▶ _INSTRUÇÕES DO EXERCÍCIO_
Apresente todas as linhas dos registros abaixo como uma lista JSON de strings, com uma string por linha, omitindo as linhas em branco. Deixe as imagens de fora da resposta.

Registros para localizar itens exibidos:
++++++++++++++++++++
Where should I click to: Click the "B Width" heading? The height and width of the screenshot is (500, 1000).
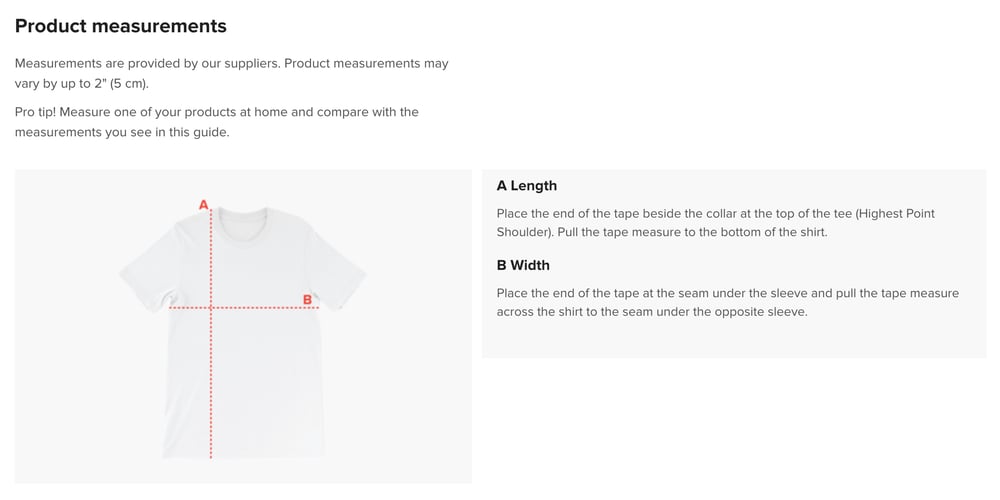[x=523, y=265]
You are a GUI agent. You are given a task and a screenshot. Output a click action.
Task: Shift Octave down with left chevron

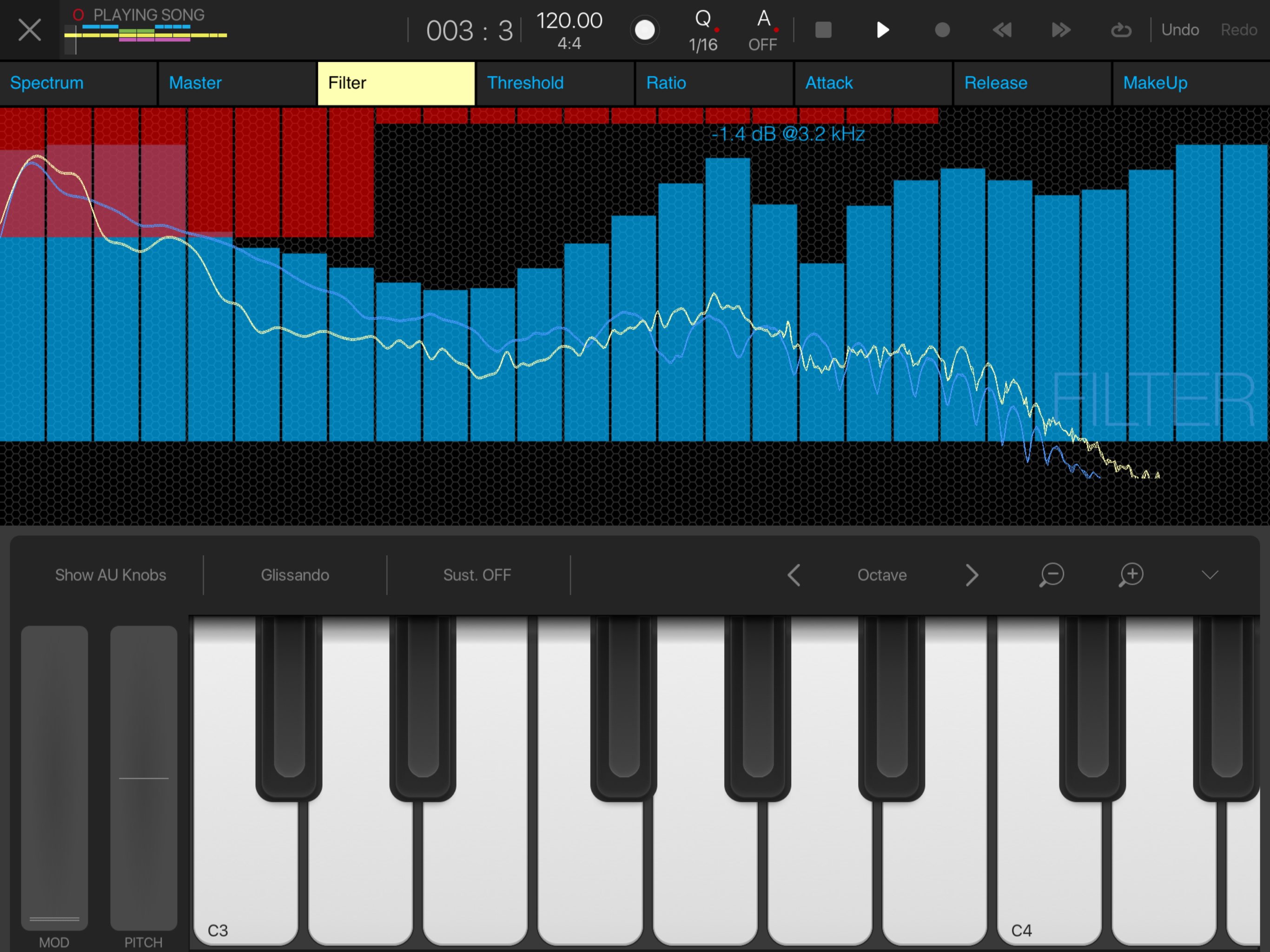click(794, 575)
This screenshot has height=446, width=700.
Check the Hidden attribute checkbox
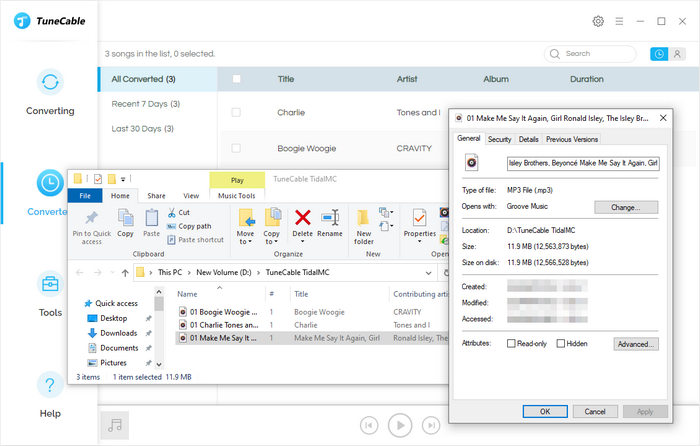(561, 343)
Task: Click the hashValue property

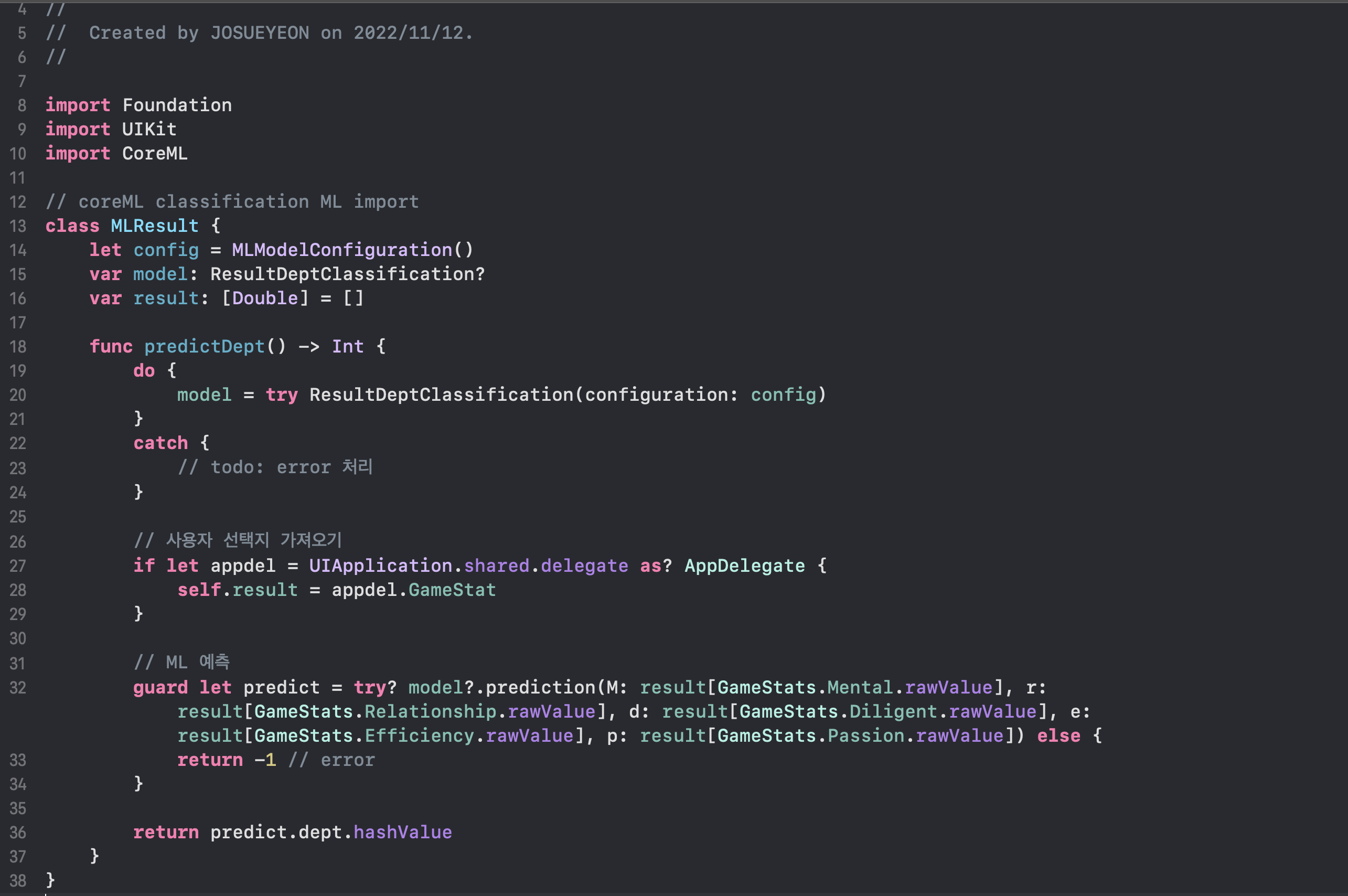Action: coord(403,832)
++++++++++++++++++++
▶ _EXERCÍCIO RESOLVIDO_
[
  "Where should I click to: Click the \"B Width\" heading? The height and width of the screenshot is (500, 1000).",
  "[x=523, y=265]",
  "You are a GUI agent. You are given a task and a screenshot. Output a click action.",
  "Task: Shift Octave down with left chevron",
  "click(794, 575)",
  "This screenshot has height=446, width=700.",
  "Check the Hidden attribute checkbox",
  "(561, 343)",
  "Task: Click the hashValue property",
  "Action: coord(403,832)"
]